Lebenslang für Beate Zschäpe: Viel mehr als nur eine Gehilfin

Gastbeitrag von Dr. Christian Rath

11.07.2018

 

Die 43-Jährige wurde als Mittäterin an zehn Morden, zig Mordversuchen und 15 Banküberfällen der rechten Terrorgruppe NSU verurteilt. Bei wertender Gesamtbetrachtung waren ihre Tatbeiträge von essentieller Bedeutung, so das OLG München.

Der NSU-Prozess ging am Mittwoch nach fünf Jahren und neun Woche zu Ende. Das Oberlandesgericht (OLG) München verurteilte die Hauptangeklagte Beate Zschäpe zu lebenslanger Haft. Vier weitere Angeklagte erhielten als NSU-Unterstützer und -Helfer Haftstrafen zwischen zweieinhalb und 10 Jahren.

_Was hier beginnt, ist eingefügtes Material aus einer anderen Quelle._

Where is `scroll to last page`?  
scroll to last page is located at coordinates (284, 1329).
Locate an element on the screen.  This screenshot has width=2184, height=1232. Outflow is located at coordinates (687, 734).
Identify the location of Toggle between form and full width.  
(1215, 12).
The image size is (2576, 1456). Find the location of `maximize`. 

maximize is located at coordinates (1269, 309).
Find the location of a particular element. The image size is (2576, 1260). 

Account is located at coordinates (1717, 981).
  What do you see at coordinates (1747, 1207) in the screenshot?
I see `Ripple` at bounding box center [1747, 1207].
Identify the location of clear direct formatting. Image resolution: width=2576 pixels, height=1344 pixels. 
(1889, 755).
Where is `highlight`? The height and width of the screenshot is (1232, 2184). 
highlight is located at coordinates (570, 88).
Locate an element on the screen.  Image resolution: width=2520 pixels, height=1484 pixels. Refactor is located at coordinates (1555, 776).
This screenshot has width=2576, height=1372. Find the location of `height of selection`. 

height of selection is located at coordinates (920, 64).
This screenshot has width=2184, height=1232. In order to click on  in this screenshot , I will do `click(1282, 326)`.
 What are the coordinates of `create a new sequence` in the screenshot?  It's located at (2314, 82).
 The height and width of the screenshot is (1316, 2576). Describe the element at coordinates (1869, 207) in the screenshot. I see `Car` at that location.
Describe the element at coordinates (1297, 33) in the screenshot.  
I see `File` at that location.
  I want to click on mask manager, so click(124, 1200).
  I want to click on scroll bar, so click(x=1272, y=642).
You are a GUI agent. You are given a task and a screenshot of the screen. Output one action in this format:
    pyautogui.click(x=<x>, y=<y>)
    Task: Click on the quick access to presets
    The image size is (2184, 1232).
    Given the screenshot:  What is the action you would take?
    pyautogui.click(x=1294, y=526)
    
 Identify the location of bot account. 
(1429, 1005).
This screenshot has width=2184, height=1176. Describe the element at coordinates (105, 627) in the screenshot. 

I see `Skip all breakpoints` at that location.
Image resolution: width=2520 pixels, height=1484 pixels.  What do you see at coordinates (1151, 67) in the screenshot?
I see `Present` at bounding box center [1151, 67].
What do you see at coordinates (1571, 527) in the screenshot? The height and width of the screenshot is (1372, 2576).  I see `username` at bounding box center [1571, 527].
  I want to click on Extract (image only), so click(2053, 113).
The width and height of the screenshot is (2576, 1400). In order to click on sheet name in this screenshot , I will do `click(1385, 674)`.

Das OLG ging davon aus, dass die rechte terroristische Vereinigung NSU (Nationalsozialistischer Untergrund) aus drei Personen bestand: Uwe Mundlos, Uwe Böhnhardt und Beate Zschäpe. Die Gruppe habe sich 1998 gegründet, um Anschläge zu begehen, die Menschen mit Migrationshintergrund, aber auch den Staat einschüchtern sollten.

Insgesamt gingen zehn Morde auf das Konto des NSU. Opfer waren neun türkisch- oder griechisch-stämmigen Kleingewerbler sowie eine Heilbronner Polizistin. Die Terroristen töteten die arglosen Opfer in der Regel in ihrem Laden durch heimtückische Schüsse mit einer Ceska-Pistole mitten ins Gesicht. Hinzu kamen zwei Sprengstoffanschläge in Köln - auf ein Lebensmittelgeschäft in der Probsteigasse und auf Passanten in der Keupstraße. Dort kam es nur durch Zufall nicht zu Todesopfern, aber zu vielen Verletzten. Das OLG sah darin Mordversuche.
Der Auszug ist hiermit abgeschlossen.